The FIGURE illustrates multiple reaction stages employing a single hydroprocessing loop.

Description of FIG. 1

Preheated Oil feed in stream 1 is mixed with hydrogen in stream 40, which is preheated recycle and make-up hydrogen gas (reactor feed gas). The feed has been preheated in a process heat exchanger pumped up to the reactor pressure by the feed pump. The mixture of feed and reactor feed gas, now in stream 2, gets further preheated by heat exchange (in exchanger 41) and a final furnace (42) before it enters the first stage, downflow fixed bed primary reactor (3). The primary or first stage reactor contains multiple beds of hydroprocessing catalysts which may be beds of either hydrotreating or hydrocracking catalysts. Cold hydrogen from the recycle gas compressor is used as interbed quench (4,5,6).

The effluent 7 of the first stage reactor, which has been hydrotreated and partially hydrocracked, contains hydrogen sulfide, ammonia, light gases, naphtha, middle distillate, and hydrotreated vacuum gas oil. The effluent enters the hot high pressure separator (8) at slightly lower pressure and at slightly lower temperature, where most of the diesel and lighter material is separated from the unconverted oil. The hot high pressure separator has disc and doughnut type trays. Hydrogen rich gas, heated in exchanger 38, is introduced at the bottom for stripping through stream 9.

Stream 11 contains the overhead from the hot high-pressure separator. At this point, external feeds boiling in the middle-distillates boiling range such as Light Cycle Oil (LCO), Light Coker Gas Oil (LCGO), Atmospheric Gas Oil (AGO), Light Visbreaker Gas Oil (LVBGO), etc., can be introduced (10).
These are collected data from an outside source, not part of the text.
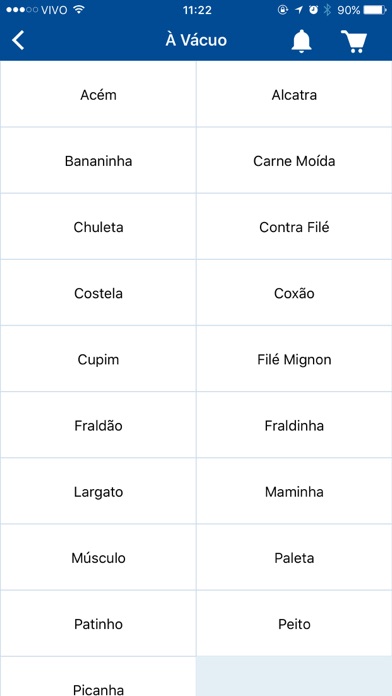Open the notifications bell
The height and width of the screenshot is (696, 392).
301,41
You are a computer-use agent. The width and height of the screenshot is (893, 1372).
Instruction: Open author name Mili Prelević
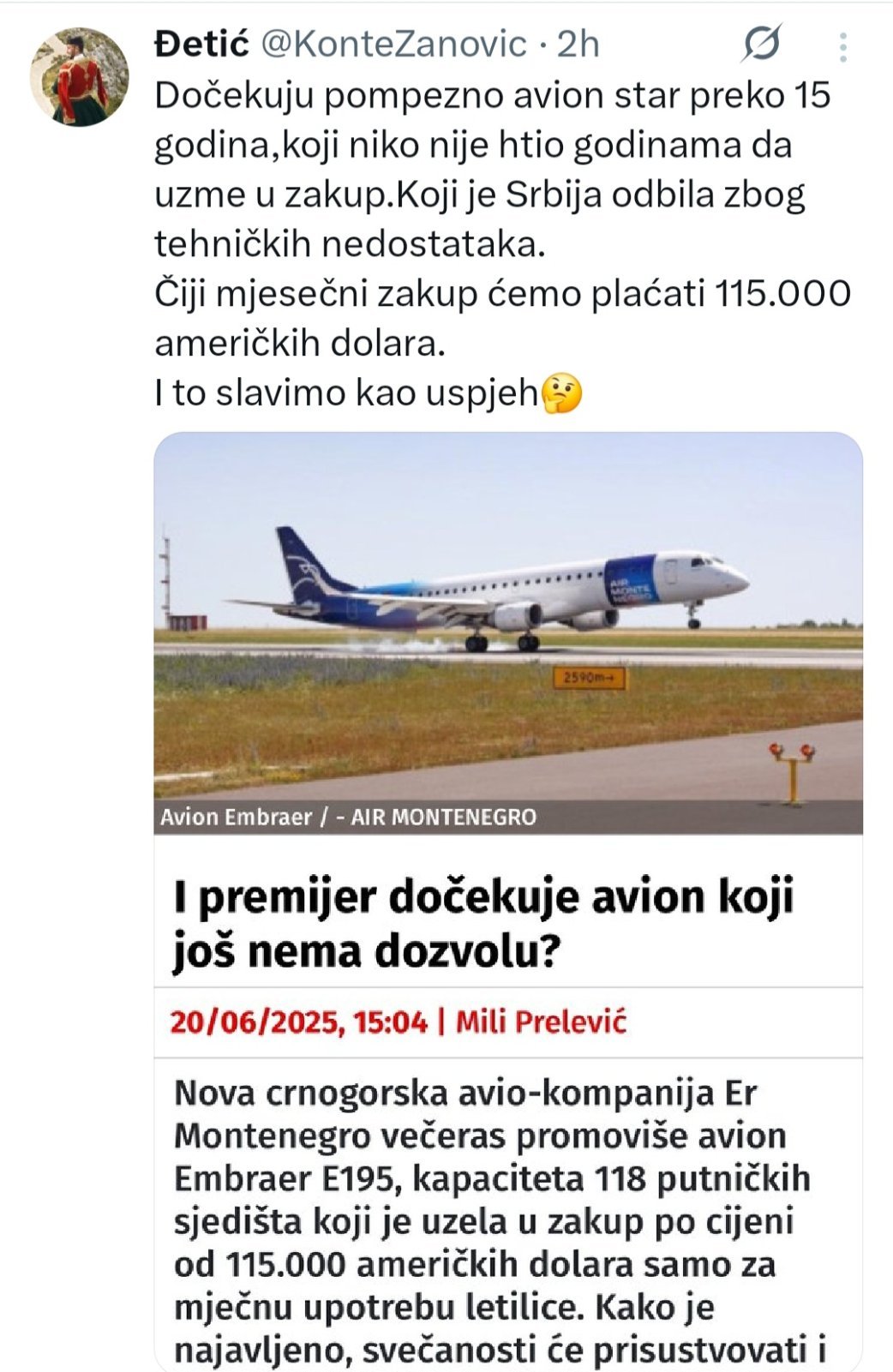pos(541,1022)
Stream 11 is cooled by process heat exchange or by steam generation before entering the high-pressure hydrogen stripper-hydrotreater (14). Liquid in stream 11 flows downward through a bed of packing containing hydrotreating catalyst, while being contacted with countercurrent flowing hydrogen from stream 25.
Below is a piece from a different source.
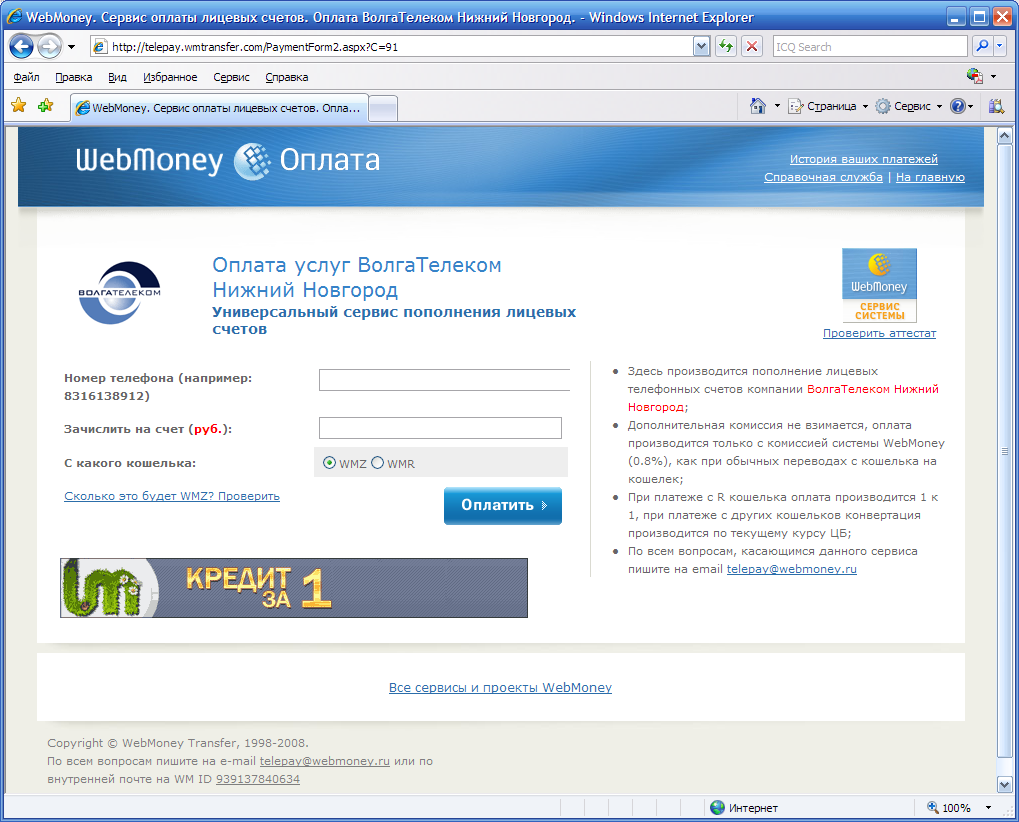
Task: Open the zoom level 100% dropdown
Action: pos(988,808)
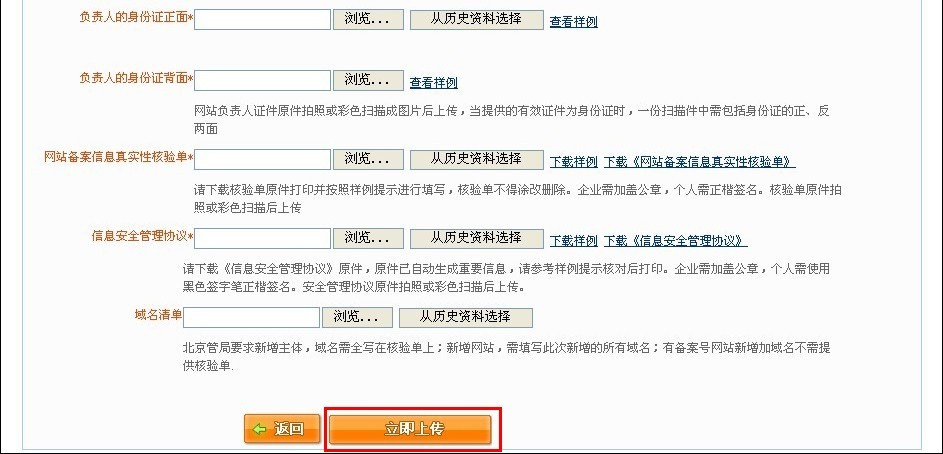Image resolution: width=943 pixels, height=454 pixels.
Task: Browse file for 信息安全管理协议
Action: [367, 238]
The overhead stream 15 contains primarily hydrogen, ammonia and hydrogen sulfide, along with some light gases and naphtha. It is cooled by process heat exchange (44), contacted with water (45), and further cooled by air cooling (46) before being fed to the Cold High Pressure Separator No. 1 (17). The water injection allows the removal of most of the ammonia from the hydrogen gas as ammonium bisulfide solution. Hydrogen, hydrogen sulfide and light hydrocarbonaceous gases are removed overhead as stream 18. Stream 20 is a sour water stream containing ammonium bisulfide. Stream 19 is a hydrocarbonaceous stream containing naphtha, kerosene and diesel range products. Stream 18 is sent to an amine absorber (21) where almost the entire quantity of hydrogen sulfide is removed from the hydrogen-rich stream by contacting with amine (47). After removal of the hydrogen sulfide, the gas is sent for compression to the recycle gas compressor (23). The compressed recycle gas (24) is split into streams 25 and 26. Stream 26 is further split into the first stage recycle gas feed (27) and stream 28 that supplies the quench to the first stage.
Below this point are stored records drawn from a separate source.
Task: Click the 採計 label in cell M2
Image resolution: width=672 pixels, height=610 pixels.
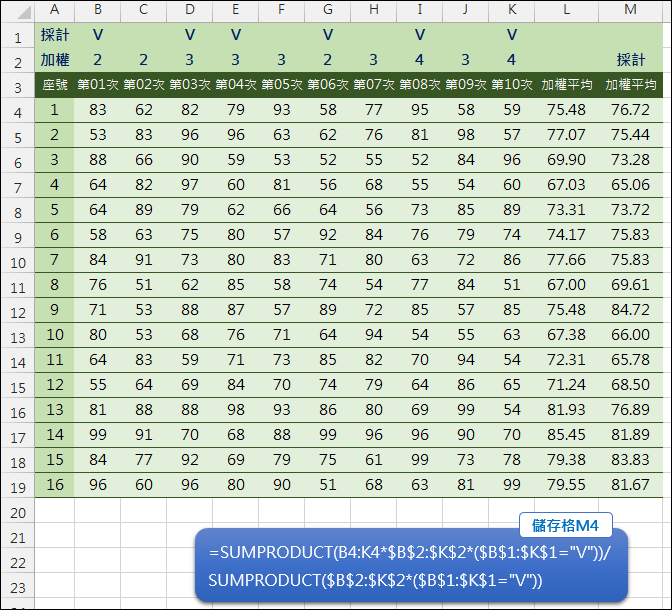Action: pyautogui.click(x=630, y=60)

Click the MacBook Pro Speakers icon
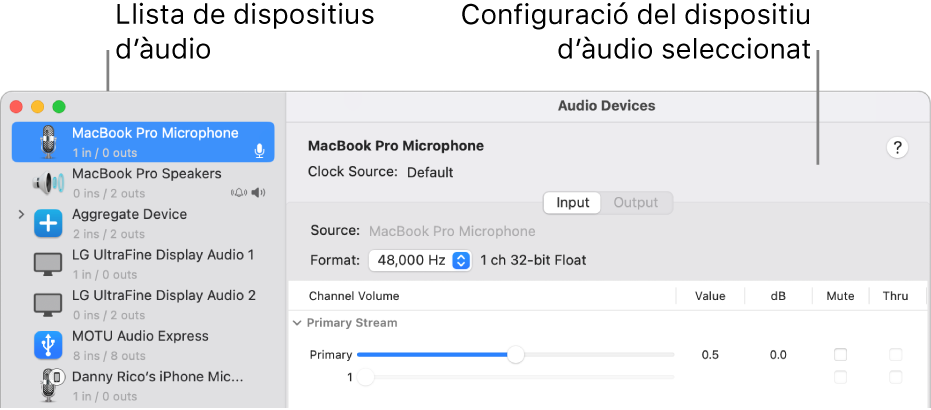point(48,183)
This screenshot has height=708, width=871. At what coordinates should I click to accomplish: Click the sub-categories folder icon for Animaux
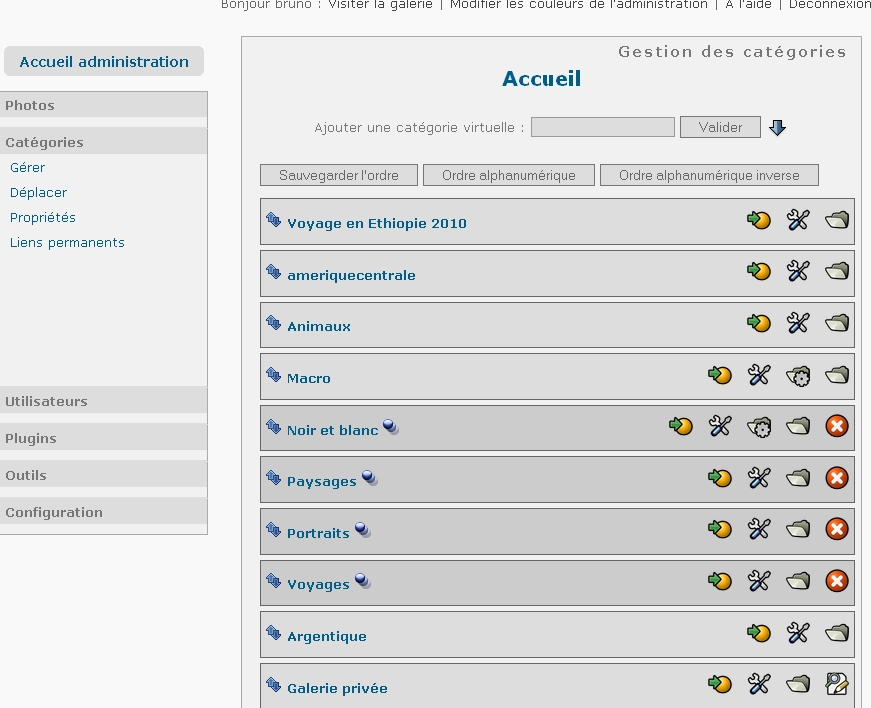(x=837, y=323)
Bottoms from the hot high-pressure separator, stream 12, can be reduced in pressure and cooled down by process heat exchange before being fed to the second stage reactor (30) where hydrocracking reactions are completed and unconverted material in stream 12 is further converted to diesel and lighter products. The second stage reactor is fed with high purity make-up hydrogen (31) from an intermediate stage of the make-up hydrogen compressor (49). The hydrogen, in the preferred mode, flows up the reactor in countercurrent fashion for maximizing the benefits of hydrogen partial pressure. The invention will also work with co-current introduction of make-up hydrogen. The second stage reactor feed gas requirements in terms of adequate gas-to-oil ratio can be met by introducing all of the make-up hydrogen required in all reaction stages to the front of second stage reactor. The invention has the provision, however, to introduce recycle hydrogen from the recycle gas compressor through stream 35.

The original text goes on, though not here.